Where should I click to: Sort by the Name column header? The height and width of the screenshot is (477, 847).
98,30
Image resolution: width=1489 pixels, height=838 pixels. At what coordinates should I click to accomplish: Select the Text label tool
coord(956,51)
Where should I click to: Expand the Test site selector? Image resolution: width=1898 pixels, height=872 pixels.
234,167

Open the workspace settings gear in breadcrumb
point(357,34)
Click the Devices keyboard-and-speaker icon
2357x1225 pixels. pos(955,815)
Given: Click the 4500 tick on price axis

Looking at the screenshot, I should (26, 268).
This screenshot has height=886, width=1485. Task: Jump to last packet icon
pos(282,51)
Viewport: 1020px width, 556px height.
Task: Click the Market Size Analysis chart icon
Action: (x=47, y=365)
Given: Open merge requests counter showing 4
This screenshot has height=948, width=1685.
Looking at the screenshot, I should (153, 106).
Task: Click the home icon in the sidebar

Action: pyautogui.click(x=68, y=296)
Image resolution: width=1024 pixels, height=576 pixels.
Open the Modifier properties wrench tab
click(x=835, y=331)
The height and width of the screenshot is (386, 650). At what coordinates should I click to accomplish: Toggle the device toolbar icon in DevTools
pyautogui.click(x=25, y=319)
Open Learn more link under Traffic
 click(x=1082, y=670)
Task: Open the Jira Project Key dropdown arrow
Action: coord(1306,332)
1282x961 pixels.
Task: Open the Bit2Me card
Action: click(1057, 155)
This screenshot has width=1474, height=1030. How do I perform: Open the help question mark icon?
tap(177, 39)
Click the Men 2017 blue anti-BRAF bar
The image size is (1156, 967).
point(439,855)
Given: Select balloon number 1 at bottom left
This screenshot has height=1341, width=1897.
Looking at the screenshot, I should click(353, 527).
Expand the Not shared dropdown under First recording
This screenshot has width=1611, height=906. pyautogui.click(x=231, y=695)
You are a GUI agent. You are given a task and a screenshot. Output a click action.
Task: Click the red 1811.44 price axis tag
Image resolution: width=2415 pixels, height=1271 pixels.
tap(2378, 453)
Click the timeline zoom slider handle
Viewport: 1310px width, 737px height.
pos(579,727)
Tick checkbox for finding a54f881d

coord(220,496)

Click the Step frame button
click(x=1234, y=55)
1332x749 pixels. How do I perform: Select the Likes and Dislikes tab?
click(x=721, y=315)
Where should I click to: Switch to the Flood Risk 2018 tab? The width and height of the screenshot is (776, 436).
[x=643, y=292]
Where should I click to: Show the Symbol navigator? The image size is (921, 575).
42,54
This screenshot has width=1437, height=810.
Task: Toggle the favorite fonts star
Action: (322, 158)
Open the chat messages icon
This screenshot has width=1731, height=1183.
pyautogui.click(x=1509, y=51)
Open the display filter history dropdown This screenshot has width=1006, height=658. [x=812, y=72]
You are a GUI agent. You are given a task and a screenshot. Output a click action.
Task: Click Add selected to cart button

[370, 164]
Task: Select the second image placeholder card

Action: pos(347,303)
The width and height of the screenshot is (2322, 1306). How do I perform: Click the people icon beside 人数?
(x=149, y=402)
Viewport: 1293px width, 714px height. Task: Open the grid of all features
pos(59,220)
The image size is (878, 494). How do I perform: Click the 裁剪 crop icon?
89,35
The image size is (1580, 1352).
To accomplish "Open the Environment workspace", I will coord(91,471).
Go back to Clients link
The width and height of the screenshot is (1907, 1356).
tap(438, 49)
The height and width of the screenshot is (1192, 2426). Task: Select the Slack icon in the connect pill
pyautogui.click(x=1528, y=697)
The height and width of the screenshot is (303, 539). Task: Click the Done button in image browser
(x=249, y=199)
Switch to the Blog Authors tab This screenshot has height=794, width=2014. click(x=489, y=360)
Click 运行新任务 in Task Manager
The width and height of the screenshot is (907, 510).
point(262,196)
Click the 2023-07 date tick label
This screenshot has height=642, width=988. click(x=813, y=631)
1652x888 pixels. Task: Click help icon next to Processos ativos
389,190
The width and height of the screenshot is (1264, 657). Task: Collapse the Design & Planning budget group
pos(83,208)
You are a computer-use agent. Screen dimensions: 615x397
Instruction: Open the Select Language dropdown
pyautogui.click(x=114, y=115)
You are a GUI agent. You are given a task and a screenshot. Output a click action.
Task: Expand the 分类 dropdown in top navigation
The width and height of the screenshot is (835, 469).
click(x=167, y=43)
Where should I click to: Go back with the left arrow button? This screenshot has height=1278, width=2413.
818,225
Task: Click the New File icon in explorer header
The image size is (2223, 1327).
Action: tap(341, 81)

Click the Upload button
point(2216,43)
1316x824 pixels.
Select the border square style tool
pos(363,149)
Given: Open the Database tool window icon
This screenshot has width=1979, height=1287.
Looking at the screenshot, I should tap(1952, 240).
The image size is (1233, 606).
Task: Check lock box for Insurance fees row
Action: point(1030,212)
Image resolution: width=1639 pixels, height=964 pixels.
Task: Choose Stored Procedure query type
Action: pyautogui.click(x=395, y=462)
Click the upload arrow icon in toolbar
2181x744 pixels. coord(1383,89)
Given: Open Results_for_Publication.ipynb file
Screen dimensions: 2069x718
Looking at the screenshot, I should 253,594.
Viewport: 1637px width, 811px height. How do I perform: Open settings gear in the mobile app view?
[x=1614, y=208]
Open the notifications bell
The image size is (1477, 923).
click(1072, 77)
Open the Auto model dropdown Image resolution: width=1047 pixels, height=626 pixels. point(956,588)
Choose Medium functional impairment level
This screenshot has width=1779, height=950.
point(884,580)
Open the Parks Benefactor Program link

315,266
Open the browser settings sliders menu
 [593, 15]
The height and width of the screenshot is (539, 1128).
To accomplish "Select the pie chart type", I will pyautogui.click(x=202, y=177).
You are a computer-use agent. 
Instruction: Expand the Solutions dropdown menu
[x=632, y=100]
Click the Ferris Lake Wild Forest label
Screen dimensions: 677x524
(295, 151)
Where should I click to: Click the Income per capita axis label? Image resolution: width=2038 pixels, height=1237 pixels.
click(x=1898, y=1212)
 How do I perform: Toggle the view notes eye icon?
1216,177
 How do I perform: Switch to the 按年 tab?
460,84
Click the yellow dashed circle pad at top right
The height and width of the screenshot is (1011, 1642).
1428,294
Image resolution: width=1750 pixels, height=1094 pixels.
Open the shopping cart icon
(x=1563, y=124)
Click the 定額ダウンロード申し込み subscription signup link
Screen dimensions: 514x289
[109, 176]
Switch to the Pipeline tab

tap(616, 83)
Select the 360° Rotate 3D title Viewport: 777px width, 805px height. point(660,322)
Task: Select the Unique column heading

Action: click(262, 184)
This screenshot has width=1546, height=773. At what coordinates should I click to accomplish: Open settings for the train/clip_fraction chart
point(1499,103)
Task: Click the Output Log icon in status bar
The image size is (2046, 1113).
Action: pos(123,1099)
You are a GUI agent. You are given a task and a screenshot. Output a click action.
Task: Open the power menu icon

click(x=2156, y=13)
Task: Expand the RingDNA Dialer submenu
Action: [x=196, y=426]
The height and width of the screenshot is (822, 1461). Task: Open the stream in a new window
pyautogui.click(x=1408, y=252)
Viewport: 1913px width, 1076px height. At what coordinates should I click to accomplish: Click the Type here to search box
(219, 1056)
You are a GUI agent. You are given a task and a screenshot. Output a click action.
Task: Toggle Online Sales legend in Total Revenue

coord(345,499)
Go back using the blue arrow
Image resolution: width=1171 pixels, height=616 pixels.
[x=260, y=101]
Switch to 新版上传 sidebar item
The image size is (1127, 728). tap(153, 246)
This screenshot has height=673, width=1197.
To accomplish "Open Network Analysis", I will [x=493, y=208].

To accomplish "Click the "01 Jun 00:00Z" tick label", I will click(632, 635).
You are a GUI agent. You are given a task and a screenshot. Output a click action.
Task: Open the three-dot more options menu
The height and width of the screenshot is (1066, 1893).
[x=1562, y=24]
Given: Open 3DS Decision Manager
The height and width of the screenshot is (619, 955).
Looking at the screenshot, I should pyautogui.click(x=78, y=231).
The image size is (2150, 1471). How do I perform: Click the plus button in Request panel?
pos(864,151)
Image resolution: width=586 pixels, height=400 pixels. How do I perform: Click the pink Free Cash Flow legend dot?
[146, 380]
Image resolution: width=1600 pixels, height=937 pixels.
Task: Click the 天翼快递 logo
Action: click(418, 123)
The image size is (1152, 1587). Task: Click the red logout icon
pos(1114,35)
________________________________________
» Task to complete
Count every line of the data in which the word "Manager" appears, and report only the total.

» Expected answer
2